● **Exercise instructions**:
Return exactly those lines of the material that fall between the line with "This screenshot has height=784, width=1568." and the final line, both included.

● **Data to examine**:
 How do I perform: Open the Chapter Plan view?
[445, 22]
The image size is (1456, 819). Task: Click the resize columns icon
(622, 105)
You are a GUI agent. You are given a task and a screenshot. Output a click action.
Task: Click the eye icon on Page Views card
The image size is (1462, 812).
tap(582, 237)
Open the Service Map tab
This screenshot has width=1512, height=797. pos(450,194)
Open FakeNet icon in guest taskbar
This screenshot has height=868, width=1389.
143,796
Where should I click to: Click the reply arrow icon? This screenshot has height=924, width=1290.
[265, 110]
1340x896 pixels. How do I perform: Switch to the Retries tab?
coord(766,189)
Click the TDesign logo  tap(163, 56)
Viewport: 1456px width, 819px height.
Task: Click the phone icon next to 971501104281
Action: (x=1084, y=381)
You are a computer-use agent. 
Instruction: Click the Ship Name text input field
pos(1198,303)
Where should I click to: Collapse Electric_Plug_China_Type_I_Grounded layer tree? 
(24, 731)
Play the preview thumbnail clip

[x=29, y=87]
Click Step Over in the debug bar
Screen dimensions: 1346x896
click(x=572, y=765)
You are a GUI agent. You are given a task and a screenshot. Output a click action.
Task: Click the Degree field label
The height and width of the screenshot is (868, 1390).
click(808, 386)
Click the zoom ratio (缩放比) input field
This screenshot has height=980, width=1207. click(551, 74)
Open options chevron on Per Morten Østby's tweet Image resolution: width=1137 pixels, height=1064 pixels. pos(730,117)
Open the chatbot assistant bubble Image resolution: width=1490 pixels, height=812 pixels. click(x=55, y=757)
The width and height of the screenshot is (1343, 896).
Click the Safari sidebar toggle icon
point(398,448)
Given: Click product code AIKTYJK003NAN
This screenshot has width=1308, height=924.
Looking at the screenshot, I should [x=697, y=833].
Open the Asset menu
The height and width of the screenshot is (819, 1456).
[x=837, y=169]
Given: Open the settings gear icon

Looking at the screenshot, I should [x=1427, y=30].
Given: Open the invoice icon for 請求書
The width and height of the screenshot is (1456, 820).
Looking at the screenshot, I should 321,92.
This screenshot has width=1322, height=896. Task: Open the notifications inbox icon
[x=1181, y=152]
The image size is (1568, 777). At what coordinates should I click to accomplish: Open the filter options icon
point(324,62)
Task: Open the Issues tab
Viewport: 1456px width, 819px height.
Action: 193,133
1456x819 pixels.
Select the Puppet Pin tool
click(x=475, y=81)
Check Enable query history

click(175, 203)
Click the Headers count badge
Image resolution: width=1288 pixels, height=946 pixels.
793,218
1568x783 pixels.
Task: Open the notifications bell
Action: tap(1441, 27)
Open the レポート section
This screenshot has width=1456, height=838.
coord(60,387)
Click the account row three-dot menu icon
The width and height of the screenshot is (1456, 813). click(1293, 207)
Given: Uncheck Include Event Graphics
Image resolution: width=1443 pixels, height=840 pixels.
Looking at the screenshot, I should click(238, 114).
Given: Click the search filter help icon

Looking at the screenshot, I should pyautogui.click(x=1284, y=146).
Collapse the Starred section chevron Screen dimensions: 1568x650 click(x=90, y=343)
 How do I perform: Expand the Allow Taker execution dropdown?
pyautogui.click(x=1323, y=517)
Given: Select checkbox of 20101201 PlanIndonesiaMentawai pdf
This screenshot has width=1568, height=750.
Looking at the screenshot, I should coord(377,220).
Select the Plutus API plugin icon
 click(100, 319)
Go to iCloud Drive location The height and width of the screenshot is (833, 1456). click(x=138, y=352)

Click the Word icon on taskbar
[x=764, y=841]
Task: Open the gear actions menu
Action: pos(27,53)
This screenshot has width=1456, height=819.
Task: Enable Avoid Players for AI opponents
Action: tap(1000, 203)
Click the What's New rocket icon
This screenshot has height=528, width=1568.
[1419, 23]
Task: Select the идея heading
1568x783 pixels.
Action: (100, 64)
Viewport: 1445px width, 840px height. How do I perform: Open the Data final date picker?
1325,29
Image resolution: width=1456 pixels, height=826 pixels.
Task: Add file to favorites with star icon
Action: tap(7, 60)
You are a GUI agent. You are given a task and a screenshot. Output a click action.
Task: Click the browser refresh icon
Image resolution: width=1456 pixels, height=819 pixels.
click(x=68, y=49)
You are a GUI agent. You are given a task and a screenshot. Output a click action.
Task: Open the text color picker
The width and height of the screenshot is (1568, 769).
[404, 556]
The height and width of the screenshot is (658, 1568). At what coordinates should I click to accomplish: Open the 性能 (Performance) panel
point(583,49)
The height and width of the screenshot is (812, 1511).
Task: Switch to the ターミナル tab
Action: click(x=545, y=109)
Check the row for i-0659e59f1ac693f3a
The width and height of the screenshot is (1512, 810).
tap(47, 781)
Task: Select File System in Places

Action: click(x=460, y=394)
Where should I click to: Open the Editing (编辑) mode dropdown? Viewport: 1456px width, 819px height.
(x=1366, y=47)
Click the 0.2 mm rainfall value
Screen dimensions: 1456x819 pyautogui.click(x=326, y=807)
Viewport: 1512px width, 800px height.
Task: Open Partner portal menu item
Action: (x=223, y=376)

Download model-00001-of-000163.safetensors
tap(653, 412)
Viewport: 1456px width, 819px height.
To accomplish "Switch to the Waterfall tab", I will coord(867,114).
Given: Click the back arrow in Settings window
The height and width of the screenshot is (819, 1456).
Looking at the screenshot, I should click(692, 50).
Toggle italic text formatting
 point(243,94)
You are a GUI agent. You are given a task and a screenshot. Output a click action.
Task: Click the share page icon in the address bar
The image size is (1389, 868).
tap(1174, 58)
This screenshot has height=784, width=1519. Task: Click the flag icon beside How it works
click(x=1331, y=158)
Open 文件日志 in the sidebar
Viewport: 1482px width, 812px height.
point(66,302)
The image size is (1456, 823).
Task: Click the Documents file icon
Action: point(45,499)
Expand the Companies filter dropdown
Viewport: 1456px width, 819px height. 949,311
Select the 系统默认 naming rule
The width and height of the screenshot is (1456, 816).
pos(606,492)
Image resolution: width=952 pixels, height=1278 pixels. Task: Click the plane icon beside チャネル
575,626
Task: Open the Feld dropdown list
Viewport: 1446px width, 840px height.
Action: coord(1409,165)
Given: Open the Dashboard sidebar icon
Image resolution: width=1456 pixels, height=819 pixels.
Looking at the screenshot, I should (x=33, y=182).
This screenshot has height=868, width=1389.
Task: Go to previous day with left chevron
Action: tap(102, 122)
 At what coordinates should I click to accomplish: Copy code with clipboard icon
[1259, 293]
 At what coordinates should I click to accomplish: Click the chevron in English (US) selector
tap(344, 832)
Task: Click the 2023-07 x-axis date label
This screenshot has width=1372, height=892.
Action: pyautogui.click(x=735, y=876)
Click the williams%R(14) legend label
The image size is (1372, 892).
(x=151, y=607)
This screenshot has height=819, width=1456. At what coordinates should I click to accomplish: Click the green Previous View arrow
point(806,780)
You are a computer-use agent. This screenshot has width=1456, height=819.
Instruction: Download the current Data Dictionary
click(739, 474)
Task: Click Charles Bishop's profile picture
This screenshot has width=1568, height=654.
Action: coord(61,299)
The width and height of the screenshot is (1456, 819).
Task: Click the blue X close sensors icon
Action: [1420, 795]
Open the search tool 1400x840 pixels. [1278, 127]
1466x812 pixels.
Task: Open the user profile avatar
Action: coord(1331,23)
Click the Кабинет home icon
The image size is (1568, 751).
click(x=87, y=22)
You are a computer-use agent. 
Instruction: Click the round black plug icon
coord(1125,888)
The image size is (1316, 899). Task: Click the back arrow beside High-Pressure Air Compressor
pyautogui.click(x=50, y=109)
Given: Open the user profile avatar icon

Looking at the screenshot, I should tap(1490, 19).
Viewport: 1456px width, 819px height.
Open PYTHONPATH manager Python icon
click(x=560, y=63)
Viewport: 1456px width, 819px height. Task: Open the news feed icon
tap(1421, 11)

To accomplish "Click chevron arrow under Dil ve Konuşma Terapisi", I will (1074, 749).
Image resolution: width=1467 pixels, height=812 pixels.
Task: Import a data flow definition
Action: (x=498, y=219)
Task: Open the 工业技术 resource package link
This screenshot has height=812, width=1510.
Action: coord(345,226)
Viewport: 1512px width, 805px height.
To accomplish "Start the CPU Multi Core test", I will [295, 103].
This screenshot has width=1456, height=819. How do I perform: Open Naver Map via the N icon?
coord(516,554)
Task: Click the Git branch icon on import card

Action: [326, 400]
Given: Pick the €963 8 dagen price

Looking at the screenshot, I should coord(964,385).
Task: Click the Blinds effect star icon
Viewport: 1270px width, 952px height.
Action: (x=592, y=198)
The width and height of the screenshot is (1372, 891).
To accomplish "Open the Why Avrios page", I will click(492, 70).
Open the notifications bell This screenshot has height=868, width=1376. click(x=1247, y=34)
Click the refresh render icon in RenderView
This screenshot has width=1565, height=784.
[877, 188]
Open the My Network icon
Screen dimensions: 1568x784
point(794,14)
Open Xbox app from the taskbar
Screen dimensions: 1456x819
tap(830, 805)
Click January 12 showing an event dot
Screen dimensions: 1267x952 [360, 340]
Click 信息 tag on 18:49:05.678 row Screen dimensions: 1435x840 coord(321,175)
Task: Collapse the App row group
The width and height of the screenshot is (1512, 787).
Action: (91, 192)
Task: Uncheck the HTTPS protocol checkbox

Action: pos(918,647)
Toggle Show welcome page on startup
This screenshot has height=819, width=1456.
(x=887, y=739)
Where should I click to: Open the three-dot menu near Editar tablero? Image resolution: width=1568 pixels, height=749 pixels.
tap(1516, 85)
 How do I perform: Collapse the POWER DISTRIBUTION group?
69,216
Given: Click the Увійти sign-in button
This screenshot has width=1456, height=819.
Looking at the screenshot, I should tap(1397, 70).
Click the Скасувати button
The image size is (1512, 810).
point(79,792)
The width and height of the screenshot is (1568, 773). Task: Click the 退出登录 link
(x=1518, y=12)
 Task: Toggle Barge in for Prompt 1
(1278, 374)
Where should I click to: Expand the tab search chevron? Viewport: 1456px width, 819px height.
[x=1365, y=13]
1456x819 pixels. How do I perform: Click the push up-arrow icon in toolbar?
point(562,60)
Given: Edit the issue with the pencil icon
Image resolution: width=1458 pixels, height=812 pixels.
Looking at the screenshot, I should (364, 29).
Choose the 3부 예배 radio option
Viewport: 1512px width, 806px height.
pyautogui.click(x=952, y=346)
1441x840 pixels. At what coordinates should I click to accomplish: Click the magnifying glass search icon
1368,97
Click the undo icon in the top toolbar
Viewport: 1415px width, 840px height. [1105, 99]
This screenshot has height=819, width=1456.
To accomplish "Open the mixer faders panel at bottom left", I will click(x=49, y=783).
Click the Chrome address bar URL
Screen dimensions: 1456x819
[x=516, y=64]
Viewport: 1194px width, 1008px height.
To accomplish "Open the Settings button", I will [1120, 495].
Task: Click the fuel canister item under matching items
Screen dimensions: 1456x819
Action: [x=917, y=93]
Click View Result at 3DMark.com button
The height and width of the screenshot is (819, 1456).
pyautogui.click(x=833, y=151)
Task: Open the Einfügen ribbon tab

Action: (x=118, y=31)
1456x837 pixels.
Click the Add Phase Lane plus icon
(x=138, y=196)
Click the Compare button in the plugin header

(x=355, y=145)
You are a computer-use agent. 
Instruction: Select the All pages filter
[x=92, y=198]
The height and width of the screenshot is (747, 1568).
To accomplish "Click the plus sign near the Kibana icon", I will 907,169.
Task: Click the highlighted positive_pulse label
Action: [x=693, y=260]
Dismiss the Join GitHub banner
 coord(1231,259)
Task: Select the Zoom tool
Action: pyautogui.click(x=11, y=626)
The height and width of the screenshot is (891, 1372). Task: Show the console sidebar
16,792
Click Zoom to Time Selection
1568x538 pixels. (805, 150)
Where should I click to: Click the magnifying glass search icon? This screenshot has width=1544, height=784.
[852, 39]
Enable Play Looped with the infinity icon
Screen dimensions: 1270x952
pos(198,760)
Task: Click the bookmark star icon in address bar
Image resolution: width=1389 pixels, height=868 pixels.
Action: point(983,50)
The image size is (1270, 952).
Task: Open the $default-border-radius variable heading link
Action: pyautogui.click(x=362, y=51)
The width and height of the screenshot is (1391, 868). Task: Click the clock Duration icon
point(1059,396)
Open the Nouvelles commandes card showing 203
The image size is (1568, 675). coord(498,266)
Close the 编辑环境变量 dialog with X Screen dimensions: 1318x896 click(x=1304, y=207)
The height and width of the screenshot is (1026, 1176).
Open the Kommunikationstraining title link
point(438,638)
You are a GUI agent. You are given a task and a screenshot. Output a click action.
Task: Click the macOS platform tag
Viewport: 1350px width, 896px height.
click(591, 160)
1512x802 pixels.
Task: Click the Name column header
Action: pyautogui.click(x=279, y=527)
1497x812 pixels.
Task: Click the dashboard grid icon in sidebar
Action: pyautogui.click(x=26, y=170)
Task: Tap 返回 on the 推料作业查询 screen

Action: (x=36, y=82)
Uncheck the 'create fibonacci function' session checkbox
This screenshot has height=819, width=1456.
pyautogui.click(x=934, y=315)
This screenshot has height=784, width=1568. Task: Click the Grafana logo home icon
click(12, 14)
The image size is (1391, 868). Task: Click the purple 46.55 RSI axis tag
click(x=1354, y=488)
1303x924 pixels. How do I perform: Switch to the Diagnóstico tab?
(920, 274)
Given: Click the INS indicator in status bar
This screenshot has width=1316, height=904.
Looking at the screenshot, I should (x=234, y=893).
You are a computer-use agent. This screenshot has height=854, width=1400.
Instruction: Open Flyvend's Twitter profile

● **Solution to this problem**:
This screenshot has height=784, width=1568. Task: Click the Grafana logo home icon
click(12, 14)
The image size is (1391, 868). Task: Click the purple 46.55 RSI axis tag
click(x=1354, y=488)
1303x924 pixels. How do I perform: Switch to the Diagnóstico tab?
(920, 274)
Given: Click the INS indicator in status bar
This screenshot has width=1316, height=904.
Looking at the screenshot, I should (x=234, y=893).
You are a computer-use agent. This screenshot has height=854, width=1400.
Instruction: Open Flyvend's Twitter profile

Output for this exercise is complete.